A ramification of the lack of this use of getProcessedFilter is that typical filter queries are going to be processed twice -- once at the top level (perhaps retrieved from a cache), and again by this KNN stuff (not using a cache).

solr/core/src/java/org/apache/solr/search/neural/KnnQParser.java

alessandrobenedetti · 2022-12-21T10:04:07Z

I'm looking closer at KnnQParser; ...

David, your help has been invaluable!
You are absolutely right and this is an oversight of mine when I did the original review of the pre-filtering work(this naming is quite common in the neural search community).

I think that I have found the perfect place for this fix and it literally would require few lines of code, rather than the complicate methods that are in place now:

org.apache.solr.search.QueryUtils#combineQueryAndFilter
... } else if(scoreQuery instanceof KnnVectorQuery){ (KnnVectorQuery)scoreQuery.setFilter(filterQuery); } else { return new BooleanQuery.Builder() .add(scoreQuery, Occur.MUST) .add(filterQuery, Occur.FILTER) .build(); }
Basically when we combine the query with the filter, we manage the thing differently for KNN queries, and the filter(excluding post filters) is set in the Lucene KnnVectorQuery.
This happens after the org.apache.solr.search.SolrIndexSearcher#getProcessedFilter in the Searcher, so filters are already cached and separated from post-filters
So far so good, elegant and minimal code change, filters are processed, everyone is happy...
BUT
currently KnnVectorQuery in Lucene has no getters and setters and has all variable as final!!
So, we are where we are (to be honest, for a library class I would have gone with private variables with getters/setters since the beginning).

Also, now Lucene is a separate project, so I basically should do the change in Lucene, then wait for a Lucene release, include it in Solr ect ect

So, long story short, my suggestion:

we proceed with the current hack, renaming where necessary to make it nicer, but no massive change
contribute the change Lucene side, probably removing final, and adding getters/setters or if the community disagree, just adding getters so that It's possible to create a new class from the input one
once Lucene releases and we have the code in Solr, do the nice and clean implementation

let me know what do you think!

alessandrobenedetti · 2022-12-21T16:49:28Z

Ok, I updated the PR, this is what I have done:

workaround to fix the bug and renames suggested by @dsmiley
opened a pull request in Lucene to implement getters in the KnnVectorQuery: https://github.com/apache/lucene/pull/12029/files

Unless any additional good ideas, I would go with this now.
Then as soon as the Lucene side is sorted out and in Solr, I would implement the optimal approach, removing all the redundant code and just managing the filters in the org.apache.solr.search.QueryUtils#combineQueryAndFilter ( it will be so easy and clean, it's a shame I can't do it immediately)

dsmiley · 2022-12-21T17:58:54Z

Thanks for your complements.

Can't you simply use SolrIndexSearcher#getProcessedFilter now?

As to your proposal, I am confused as to exactly where you propose inserting the logic you provided a snippet of.
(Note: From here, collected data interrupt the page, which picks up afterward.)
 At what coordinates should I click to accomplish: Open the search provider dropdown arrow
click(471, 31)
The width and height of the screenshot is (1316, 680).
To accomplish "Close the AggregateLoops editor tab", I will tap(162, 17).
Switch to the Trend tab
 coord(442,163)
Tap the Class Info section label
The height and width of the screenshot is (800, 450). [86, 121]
If you propose SolrIndexSearcher somewhere then I don't like it because it's clearly special casing a specific query which is a design problem. Are you trying to basically move certain FQs out of their top level position and into/embedded in a particular parsed query?

alessandrobenedetti · 2022-12-21T18:33:28Z

Hi @dsmiley ,
once we have the Lucene changes, the idea is to change this method:
org.apache.solr.search.QueryUtils#combineQueryAndFilter
with an additional if clause:
else { return new BooleanQuery.Builder() .add(scoreQuery, Occur.MUST) .add(filterQuery, Occur.FILTER) .build(); }

  will become:
  `else if{scoreQuery instanceof KnnVectorQuery}{
  return new KnnVectorQuery(scoreQuery,filterQuery);} 
  else{
    return new BooleanQuery.Builder()
        .add(scoreQuery, Occur.MUST)
        .add(filterQuery, Occur.FILTER)
        .build();
  }`

Just to give an idea, the final code will look different as we will have to create a new instance of KnnVectorQuery using the getters of the old one.
With this change, we will be able to simplify the KnnQueryParser removing all the stuff for pre-filters and post-filters.
GetProcessedFilters will be called just once as usual and we'll get the benefit of caching and post-0filter separation automatically.
SolrIndexSearcher won't be touched at all.
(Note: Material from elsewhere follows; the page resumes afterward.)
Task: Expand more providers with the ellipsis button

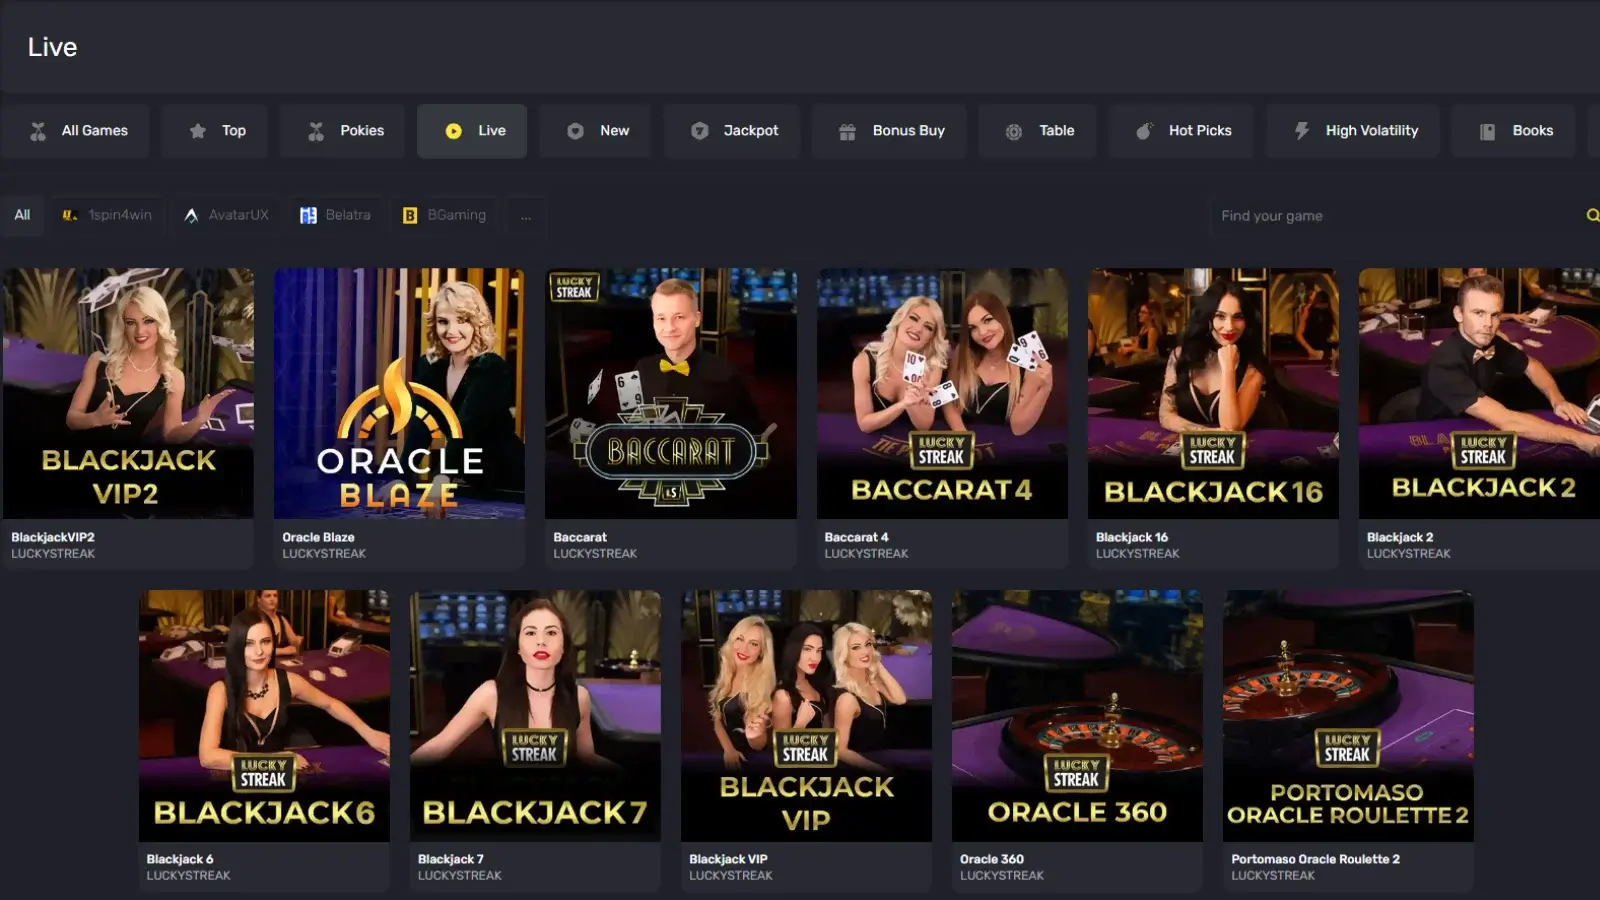Action: (x=526, y=215)
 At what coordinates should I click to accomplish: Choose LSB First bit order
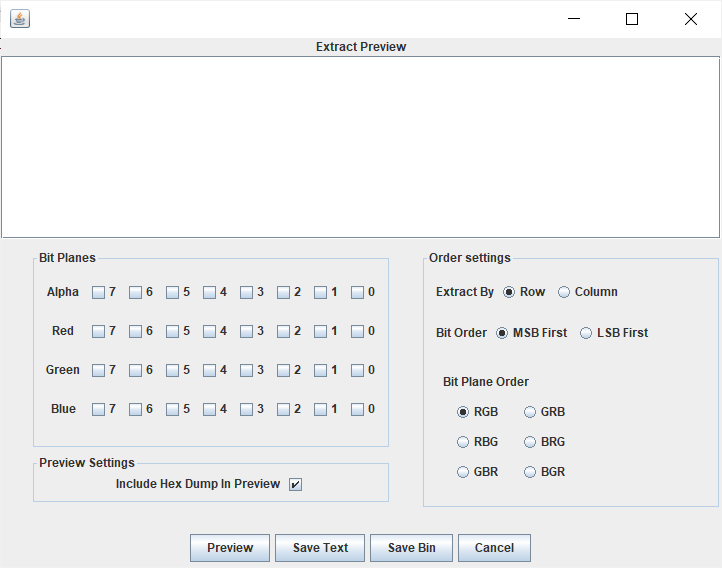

alessandrobenedetti · 2022-12-21T18:34:05Z

And yes, in the workaround I can use the getProcessedFilters and I will, but once we have the Lucene side it will go away.

dsmiley · 2022-12-21T18:40:43Z

A special case nearly anywhere (except directly in KNN oriented code of course) is a design/maintenance issue. Some special cases like MatchAllDocs are understandable but a check for KNN in QueryUtils... eh... :-/ Maybe you could show in a new PR what this would look like so I could see. Perhaps when I understand better what you are trying to accomplish, I'll see a better solution.

(me:) Are you trying to basically move certain FQs out of their top level position and into/embedded in a particular parsed query?

Could you respond to that please?

alessandrobenedetti · 2022-12-21T18:51:49Z

Ok, I'll produce another branch with the example code assuming Lucene changes are there.

So what I am trying to accomplish:

Knn Query has a Query filter as a constructor parameter (and instance variable). This filter is meant to be a pre-filter(in Approximate Nearest Neighbour search means a filter that is executed before the Top K nearest neighbors are returned).
It is used internally in the approximate nearest neighbor search Lucene code to only accept certain neighbors from the graph(along with the alive bitSet)
In Apache Solr we need to make sure that all filter queries except explicit post-filters are processed and set in the Knn Query.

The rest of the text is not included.